In order to be successful in short-term trading, it is recommended to follow the rules listed below:
1. The technical indicator must show a precise specific parameter that the trader relies on when scalping.
2. It is advisable to only use instruments that give the most accurate signals, as the trader will not have time to verify them.
3. The mechanism of indicators’ work must be clear, so that the trader could recognize a false signal.
Drawing on the above-mentioned principles, many successful traders have picked only a couple of indicators that help them while day trading. Namely:
1. Oscillator Stochastic. The instrument is the most useful on timeframe m15 and above. The main advantage of this indicator is fast and precise identification of trading entry point, wherein the reference point is shifted to ”overbrought” and ”oversold” values. It is recommended to use divergence of the oscillator with the graph. This will allow you to get rid of excess “noise”.
2. Combination of two moving averages. This is a trading indicator that gives signals about possibilities to enter the market (crossover of short moving average indicator with long period).

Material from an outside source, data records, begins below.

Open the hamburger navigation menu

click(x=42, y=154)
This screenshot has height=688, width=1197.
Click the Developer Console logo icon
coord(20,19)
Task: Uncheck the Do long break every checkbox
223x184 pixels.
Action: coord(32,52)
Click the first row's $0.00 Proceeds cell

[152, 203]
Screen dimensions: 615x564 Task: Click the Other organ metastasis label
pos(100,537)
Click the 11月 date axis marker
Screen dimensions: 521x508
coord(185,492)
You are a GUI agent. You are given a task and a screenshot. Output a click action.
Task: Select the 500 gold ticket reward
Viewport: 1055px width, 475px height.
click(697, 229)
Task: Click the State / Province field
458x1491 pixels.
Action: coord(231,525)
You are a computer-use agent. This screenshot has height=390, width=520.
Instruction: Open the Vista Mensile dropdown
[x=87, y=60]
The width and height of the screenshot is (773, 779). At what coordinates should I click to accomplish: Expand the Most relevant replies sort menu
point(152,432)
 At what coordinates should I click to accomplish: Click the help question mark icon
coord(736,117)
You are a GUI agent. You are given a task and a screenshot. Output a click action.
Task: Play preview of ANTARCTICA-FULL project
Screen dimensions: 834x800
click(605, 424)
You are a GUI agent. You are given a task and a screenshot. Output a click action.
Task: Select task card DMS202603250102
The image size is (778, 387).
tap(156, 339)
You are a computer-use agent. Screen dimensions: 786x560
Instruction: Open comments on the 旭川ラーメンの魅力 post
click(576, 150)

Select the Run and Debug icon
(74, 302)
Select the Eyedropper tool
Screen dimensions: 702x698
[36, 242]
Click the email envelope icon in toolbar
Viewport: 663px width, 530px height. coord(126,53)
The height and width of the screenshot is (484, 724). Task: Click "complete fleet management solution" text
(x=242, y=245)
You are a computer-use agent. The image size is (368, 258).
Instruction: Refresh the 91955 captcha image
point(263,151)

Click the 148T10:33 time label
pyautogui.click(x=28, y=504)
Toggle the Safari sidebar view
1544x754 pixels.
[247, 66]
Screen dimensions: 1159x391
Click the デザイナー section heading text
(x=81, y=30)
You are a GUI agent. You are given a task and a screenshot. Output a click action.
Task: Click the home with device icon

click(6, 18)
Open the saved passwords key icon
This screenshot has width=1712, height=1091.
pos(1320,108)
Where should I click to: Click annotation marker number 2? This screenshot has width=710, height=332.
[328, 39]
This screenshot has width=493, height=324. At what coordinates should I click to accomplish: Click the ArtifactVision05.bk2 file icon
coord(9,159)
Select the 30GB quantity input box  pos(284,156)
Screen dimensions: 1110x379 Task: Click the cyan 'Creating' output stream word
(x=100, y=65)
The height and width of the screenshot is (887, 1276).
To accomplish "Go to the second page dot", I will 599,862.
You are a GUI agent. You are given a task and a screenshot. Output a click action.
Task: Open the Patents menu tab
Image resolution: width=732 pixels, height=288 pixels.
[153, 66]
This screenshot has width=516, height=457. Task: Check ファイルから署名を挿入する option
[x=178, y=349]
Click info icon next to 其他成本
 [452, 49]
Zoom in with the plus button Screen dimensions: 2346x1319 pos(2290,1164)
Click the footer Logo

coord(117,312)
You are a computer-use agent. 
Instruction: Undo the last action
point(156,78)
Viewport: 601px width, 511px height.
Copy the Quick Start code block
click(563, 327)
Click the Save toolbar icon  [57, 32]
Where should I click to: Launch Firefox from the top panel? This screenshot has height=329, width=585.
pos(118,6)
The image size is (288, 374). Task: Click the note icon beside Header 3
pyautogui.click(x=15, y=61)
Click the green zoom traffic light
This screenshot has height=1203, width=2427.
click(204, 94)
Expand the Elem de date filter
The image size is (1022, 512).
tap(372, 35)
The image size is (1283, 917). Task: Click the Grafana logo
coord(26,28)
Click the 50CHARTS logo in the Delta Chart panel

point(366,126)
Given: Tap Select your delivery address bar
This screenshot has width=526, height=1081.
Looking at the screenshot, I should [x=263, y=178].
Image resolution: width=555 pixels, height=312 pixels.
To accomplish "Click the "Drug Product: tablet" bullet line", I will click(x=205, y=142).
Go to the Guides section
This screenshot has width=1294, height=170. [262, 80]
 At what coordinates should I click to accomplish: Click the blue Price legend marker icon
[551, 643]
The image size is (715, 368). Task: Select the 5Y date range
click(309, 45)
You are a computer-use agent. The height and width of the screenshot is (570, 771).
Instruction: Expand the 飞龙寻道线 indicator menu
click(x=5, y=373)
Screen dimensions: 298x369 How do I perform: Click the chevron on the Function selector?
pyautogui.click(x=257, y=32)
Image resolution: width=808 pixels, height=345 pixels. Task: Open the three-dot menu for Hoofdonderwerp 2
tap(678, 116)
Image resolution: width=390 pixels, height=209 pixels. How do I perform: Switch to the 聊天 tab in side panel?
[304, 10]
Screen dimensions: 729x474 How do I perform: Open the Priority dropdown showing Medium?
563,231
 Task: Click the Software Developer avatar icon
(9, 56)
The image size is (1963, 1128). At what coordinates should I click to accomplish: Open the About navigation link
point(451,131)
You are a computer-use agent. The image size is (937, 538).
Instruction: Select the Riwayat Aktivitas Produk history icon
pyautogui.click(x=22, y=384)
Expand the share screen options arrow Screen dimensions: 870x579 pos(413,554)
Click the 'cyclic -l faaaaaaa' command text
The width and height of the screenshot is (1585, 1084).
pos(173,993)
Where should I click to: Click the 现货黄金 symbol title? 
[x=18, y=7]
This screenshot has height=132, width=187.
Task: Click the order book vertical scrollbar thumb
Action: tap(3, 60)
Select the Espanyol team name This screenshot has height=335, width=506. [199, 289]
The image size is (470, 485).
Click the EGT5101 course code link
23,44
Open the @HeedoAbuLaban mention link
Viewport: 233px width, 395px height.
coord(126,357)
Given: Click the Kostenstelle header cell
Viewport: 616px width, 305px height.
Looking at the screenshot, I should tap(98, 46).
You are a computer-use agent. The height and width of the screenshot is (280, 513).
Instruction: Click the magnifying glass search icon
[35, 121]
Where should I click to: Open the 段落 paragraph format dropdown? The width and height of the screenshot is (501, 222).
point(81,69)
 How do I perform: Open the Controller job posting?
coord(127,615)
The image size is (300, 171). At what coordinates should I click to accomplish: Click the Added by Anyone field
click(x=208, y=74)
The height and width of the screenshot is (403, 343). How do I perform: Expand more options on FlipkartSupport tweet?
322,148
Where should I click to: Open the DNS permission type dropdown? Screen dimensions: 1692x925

3. CCI indicator. Initially, the instrument was created for traders that work with significant raw material markets. However, practice shows that the indicator can be used in day trading as well. This indicator is ideal for newbies, as the strategy of working with it is simple and straightforward: sell when value is over 100, buy when it’s -100 or lower.
4. RSI and Standard Deviation. This is a very effective symbiosis. You should trade when the RSI indicator is lower than 50, and the Standard Deviation is higher than 0.1. The main advantage of this combination is the ability to use signals on small timeframes, up to m1.
In scalping, one can and should use various instruments of technical analysis. When doing so, it is important to regard signals not as a direct incencitive to conduct a trade, but rather as a perspective range of conducting transactions.
On the other hand, the smallest price dynamic is important when working in small timeframes, and the indicators are quite often late, which in turn doesn’t allow one to day trade effectively. If you want to nonetheless use the „intraday“option, choose an interval of 5 to 10 minutes. Some trades will be missed, but that will be enough to hone your skills.
These ones will fit day traders the best:
1. Candlestick patterns. This is one of the universal assistants that are effective on any time intervals.
2. Order book. The assistant analyses spread and sizes of requests, which allows the trader to pick an optimal point to enter the trade or exit it.
Remember that quick profits attract many traders and produces excitement like gambling. Because of that, this approach to work requires exceptional self-possession and excellent knowledge of the market. The most important thing for a trader is to decide on an optimal number of trades per day and never cross that line. In this case you will be able to gain maximum profits from scalping, not be dependent on major fluctuations on the market and have a stable source of income.